Il fait trop chaud pour une quelconque activité et le bazar, très animé ce matin, est désormais presque vide. Les derniers rangent leurs invendus et leur étal. Presque aucun touriste ne se hasarde au soleil. Je croise de rares matrones qui vont à leurs affaires sous de brillantes ombrelles, ou quelques garçonnets peu vêtus. La vie sort le matin et le soir ; l’entre-deux est mort.

Le rendez-vous est à 17h45 pour dîner à l’hôtel avant de se rendre à l’aéroport pour le vol intérieur qui nous ramènera à Tachkent, puis à Paris. Hors des remparts, le long du bassin d’eau glauque devant l’hôtel, face à la statue d’Algorithme, quelques gamins en slip ou portant débardeurs lâches, pêchent d’improbable poissons. Je n’ai vu nul d’entre eux en sortir un de l’eau. Le Persan Al-Khwarizmi a donné au IXe siècle, via le mot grec arithmos, le processus mathématique qui consiste en une suite finie et non ambiguë d’opérations pour résoudre un problème.

• CONSIGNE DONNÉE A: D'après l'extrait, à quelle heure le rendez-vous pour dîner à l'hôtel est-il fixé ?
L'extrait et les entrées n'ont pas la même origine.

• DONNÉES DE L'EXERCICE:
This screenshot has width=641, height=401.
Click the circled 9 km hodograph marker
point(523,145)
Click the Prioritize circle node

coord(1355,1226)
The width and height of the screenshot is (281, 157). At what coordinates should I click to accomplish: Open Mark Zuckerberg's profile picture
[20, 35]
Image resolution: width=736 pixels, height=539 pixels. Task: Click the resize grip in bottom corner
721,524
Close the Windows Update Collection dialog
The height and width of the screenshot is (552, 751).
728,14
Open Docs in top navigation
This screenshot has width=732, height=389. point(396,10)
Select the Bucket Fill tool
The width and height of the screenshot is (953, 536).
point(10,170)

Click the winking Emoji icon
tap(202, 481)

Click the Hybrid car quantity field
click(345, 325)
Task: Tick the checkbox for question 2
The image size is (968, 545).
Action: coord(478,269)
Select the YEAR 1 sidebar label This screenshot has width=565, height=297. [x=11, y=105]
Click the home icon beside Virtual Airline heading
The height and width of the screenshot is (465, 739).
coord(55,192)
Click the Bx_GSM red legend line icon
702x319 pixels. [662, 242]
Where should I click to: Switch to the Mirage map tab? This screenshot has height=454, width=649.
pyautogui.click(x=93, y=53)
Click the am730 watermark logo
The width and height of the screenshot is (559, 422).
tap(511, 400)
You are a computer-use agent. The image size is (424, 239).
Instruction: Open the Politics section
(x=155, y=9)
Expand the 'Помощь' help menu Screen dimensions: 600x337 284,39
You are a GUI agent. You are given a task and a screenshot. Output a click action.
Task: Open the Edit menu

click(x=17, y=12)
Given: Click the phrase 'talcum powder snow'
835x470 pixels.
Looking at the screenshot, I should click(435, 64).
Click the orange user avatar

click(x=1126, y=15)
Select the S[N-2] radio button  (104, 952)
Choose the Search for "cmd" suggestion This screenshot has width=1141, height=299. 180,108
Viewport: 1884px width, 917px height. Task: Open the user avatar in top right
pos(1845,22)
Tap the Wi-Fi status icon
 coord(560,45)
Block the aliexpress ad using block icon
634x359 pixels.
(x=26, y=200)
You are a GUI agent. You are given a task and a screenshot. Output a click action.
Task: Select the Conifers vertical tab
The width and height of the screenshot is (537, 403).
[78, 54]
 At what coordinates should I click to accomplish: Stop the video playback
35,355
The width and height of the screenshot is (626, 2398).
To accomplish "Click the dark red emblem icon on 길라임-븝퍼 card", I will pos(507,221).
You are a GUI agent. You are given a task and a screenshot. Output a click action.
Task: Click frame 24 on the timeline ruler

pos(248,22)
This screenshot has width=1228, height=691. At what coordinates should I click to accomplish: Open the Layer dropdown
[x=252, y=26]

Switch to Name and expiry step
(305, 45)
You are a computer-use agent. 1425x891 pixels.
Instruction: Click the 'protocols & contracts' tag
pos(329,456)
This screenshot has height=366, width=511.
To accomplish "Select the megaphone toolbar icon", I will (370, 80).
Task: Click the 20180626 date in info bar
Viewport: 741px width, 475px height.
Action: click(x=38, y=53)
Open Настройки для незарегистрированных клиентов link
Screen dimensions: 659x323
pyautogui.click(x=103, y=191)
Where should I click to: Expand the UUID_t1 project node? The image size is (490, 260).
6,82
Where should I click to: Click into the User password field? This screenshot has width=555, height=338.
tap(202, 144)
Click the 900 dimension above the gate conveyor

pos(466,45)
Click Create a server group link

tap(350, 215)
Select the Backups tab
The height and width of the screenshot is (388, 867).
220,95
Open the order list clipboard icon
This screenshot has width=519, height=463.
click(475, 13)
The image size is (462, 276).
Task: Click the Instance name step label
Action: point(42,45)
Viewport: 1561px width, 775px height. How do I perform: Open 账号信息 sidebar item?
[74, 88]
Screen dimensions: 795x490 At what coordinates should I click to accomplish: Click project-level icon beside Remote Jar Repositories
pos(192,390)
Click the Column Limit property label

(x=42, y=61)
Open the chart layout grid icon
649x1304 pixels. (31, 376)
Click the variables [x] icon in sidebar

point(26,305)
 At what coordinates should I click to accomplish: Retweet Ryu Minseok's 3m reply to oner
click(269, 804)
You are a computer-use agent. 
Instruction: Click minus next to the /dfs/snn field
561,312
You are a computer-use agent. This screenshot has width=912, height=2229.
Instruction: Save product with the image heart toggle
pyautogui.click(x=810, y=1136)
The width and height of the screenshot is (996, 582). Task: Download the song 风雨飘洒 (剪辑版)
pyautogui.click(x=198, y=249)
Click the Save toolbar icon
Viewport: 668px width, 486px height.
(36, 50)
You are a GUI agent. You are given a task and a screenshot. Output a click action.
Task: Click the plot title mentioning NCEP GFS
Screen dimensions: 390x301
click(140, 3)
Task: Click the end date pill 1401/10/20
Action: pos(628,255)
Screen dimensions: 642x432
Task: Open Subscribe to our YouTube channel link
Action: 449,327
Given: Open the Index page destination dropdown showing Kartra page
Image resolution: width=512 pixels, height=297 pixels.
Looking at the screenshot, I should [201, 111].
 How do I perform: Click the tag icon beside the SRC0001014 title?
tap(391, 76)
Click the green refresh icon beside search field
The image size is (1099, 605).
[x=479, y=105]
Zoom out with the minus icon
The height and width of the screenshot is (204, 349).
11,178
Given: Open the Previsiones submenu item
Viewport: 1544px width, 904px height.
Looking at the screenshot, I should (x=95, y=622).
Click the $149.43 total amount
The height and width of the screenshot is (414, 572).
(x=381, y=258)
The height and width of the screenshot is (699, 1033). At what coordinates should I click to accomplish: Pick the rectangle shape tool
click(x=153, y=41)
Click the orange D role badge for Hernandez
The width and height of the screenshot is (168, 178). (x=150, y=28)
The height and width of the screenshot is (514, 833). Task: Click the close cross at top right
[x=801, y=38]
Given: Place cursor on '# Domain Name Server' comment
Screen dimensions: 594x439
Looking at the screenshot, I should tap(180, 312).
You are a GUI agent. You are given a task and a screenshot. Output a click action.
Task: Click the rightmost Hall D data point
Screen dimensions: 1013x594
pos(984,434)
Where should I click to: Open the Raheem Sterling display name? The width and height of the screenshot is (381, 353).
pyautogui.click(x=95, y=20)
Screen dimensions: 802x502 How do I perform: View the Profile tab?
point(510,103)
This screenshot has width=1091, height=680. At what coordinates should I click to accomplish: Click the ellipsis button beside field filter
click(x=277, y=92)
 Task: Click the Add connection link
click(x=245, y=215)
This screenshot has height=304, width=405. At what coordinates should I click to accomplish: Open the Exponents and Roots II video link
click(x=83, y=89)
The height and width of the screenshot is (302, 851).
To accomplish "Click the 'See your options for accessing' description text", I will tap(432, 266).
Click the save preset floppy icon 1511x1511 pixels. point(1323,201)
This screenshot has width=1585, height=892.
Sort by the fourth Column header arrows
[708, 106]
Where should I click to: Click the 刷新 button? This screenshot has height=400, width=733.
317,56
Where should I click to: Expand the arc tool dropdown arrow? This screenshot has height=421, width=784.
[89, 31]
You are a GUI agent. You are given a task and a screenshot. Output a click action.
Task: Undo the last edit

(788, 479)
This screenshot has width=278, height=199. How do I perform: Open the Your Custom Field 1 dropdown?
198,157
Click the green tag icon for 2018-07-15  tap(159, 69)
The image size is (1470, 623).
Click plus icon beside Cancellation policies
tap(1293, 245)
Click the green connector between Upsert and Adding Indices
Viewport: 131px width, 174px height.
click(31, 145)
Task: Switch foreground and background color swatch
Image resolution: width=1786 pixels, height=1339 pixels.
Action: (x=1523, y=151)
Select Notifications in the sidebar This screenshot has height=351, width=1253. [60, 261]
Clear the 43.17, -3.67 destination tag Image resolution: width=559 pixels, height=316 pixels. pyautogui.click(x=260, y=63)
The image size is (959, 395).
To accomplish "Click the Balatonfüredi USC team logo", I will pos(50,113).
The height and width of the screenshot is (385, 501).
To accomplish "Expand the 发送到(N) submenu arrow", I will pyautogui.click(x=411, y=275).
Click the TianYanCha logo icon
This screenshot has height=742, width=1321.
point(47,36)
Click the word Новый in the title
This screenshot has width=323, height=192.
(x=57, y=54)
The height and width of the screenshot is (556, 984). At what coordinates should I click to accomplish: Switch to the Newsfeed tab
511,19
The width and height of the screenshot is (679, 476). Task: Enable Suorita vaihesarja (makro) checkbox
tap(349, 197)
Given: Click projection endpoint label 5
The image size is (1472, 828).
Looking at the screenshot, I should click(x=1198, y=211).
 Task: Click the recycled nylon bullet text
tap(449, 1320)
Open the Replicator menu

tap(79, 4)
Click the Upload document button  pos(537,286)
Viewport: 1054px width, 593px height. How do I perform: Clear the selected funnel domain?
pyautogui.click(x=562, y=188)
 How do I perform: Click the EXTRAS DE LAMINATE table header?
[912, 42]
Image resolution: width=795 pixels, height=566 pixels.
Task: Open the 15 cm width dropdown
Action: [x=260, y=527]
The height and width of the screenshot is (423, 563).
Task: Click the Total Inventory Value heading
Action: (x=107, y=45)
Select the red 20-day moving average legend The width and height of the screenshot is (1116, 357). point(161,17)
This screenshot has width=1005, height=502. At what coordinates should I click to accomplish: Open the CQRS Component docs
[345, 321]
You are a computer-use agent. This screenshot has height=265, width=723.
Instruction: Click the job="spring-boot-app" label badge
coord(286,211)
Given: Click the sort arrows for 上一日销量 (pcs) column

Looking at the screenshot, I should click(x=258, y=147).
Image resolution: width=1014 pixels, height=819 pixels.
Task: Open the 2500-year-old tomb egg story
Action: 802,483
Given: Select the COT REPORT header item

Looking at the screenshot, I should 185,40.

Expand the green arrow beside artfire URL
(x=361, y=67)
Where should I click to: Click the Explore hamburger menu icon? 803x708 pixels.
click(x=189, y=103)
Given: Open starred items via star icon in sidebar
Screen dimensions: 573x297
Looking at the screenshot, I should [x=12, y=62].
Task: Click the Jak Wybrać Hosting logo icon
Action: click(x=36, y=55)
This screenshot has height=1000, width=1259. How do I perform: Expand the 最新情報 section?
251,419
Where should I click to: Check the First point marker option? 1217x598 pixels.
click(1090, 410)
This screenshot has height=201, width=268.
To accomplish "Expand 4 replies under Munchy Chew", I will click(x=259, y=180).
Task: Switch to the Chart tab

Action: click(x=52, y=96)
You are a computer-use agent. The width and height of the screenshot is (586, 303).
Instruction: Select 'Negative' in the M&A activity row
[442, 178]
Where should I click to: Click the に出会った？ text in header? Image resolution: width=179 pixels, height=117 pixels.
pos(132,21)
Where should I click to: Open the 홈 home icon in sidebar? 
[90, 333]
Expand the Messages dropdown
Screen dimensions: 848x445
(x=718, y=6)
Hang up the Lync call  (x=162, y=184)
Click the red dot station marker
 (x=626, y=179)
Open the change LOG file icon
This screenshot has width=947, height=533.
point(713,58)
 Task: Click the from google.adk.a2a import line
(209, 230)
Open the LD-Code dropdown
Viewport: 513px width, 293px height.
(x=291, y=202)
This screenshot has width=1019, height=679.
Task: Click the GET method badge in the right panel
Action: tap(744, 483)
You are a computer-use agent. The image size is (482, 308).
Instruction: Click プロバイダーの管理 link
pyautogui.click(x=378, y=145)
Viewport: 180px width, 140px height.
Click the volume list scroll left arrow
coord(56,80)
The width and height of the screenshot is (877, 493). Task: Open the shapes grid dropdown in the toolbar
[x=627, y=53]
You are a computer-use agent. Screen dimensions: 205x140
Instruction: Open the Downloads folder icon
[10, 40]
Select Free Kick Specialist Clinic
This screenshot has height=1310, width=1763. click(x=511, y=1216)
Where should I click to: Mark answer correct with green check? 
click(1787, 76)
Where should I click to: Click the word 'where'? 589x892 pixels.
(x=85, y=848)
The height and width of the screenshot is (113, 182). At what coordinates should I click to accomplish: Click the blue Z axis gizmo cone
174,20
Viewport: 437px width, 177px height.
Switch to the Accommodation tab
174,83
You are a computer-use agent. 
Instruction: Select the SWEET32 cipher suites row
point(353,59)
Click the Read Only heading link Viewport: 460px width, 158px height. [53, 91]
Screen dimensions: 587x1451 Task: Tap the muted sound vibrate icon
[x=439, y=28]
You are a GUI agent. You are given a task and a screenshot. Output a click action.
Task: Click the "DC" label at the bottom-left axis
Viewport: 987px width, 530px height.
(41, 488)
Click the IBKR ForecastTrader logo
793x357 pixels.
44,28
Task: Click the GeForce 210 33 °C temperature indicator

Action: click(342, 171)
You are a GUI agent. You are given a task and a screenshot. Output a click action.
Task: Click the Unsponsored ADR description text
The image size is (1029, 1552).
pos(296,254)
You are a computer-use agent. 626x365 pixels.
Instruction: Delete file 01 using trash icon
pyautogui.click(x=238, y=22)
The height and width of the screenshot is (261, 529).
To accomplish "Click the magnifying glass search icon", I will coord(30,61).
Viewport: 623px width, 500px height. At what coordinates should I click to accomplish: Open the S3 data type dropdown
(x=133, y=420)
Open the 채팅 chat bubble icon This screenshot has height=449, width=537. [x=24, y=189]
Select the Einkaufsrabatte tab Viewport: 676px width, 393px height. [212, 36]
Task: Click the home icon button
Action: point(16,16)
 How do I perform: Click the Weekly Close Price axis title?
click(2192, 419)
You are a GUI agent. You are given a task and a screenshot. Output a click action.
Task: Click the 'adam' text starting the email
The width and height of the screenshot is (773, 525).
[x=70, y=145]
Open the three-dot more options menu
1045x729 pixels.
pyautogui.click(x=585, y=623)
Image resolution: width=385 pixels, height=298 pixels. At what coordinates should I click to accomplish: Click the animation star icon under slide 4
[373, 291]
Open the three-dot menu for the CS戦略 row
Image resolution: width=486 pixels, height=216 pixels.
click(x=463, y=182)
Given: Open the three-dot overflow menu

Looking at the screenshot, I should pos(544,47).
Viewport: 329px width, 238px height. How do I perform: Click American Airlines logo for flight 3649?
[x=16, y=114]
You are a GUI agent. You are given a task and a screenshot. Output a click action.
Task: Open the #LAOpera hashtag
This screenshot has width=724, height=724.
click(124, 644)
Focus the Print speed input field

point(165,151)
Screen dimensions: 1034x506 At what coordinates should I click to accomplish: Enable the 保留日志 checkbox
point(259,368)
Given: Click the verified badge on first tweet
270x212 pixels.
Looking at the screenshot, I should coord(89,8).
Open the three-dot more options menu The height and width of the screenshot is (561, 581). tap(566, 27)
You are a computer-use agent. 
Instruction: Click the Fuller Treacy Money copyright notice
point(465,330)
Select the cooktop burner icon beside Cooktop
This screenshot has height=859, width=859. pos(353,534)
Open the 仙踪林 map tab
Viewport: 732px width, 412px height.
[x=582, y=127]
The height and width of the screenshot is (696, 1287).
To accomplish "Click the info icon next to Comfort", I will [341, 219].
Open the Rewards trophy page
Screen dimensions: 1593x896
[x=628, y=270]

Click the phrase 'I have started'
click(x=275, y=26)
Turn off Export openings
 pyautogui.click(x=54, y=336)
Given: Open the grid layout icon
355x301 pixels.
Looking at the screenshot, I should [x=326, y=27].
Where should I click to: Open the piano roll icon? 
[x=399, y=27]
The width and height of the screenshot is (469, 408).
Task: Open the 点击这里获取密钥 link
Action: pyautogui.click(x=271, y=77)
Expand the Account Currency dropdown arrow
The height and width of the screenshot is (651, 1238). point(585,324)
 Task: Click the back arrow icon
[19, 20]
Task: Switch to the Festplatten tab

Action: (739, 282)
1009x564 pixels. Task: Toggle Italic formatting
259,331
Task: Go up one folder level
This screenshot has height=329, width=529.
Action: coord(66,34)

• CONSIGNE DONNÉE B: Dans les entrées, extrayez telles quelles les lignes qui vont de celle contenant « The height and width of the screenshot is (556, 984). » jusqu'à celle contenant « Click the Upload », ces deux lignes comprises.

• RÉPONSE RÉDIGÉE A: À 17h45.

• RÉPONSE RÉDIGÉE B:
The height and width of the screenshot is (556, 984). At what coordinates should I click to accomplish: Switch to the Newsfeed tab
511,19
The width and height of the screenshot is (679, 476). Task: Enable Suorita vaihesarja (makro) checkbox
tap(349, 197)
Given: Click projection endpoint label 5
The image size is (1472, 828).
Looking at the screenshot, I should click(x=1198, y=211).
 Task: Click the recycled nylon bullet text
tap(449, 1320)
Open the Replicator menu

tap(79, 4)
Click the Upload document button  pos(537,286)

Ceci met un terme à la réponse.